C’est à ce moment que situation est carrément devenue critique : arrivés au rez-de-chaussé, les gaz chauds se sont enflammés soudainement, entourant les pompiers de flammes et embrasant l’étage entièrement. Le pompier Patenaude-Viau s’est alors précipité vers ce qu’il croyait être la porte de sortie : il a en fait passé à travers une fenêtre, subissant des blessures sérieuses mais se retrouvant quand même en sécurité. Quant à lui, Carl Séguin a pris sa coéquipière et se sont plaqués au sol.

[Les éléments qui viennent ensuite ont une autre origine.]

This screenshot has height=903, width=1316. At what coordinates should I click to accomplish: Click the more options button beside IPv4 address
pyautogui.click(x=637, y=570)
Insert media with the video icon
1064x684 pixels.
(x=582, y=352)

« Il faisait chaud en s’il-vous-plaît, confirme-t-il. Couché sur le dos, je suis venu à bout de prendre la lance à incendie et à mettre un peu d’eau pendant que je tenais d’une main ma coéquipière. »
Le reste s’est déroulé rapidement. D’autres pompiers arrivés sur les lieux sont intervenus : ils ont agrippé Carl Séguin pour le tirer vers l’extérieur mais ce n’était pas sa priorité.
« Quand je me suis senti tiré vers l’extérieur, ma priorité était de faire sortir Zoé en premier, raconte-t-il. Elle était couchée sur moi, alors je l’ai garrochée par-dessus moi et ils l’ont sortie. Ce n’est qu’après que j’ai été pris en charge. »
Selon lui, il s’est déroulé à peine 60 à 90 secondes entre le moment de l’embrasement du rez-de-chaussé et sa sortie du bâtiment. Jamais il n’a senti qu’il était en danger.
« Ça se fait tellement vite que tu n’as pas le temps de penser à ça, affirme-t-il. Tout se fait automatiquement. Toutes les formations et les mises à niveau que l’on fait aident lorsqu’un événement comme celui-là survient. Un feu n’est jamais le même feu. Ce n’est jamais la même recette, le même temps. C’est rare que des feux se produisent de la même façon. »
Un gars d’équipe
Au final, les trois pompiers s’en sont sortis mais ont chacun subi des blessures sérieuses. Dans le cas de Carl Séguin, il s’est retrouvé avec des brûlures au 3e degré sur 20 % de son corps, notamment aux bras, au ventre et au dos, ce qui a nécessité de nombreuses greffes de peau. Il a de plus subi des brûlures du 1er et 2e degré ailleurs sur le corps.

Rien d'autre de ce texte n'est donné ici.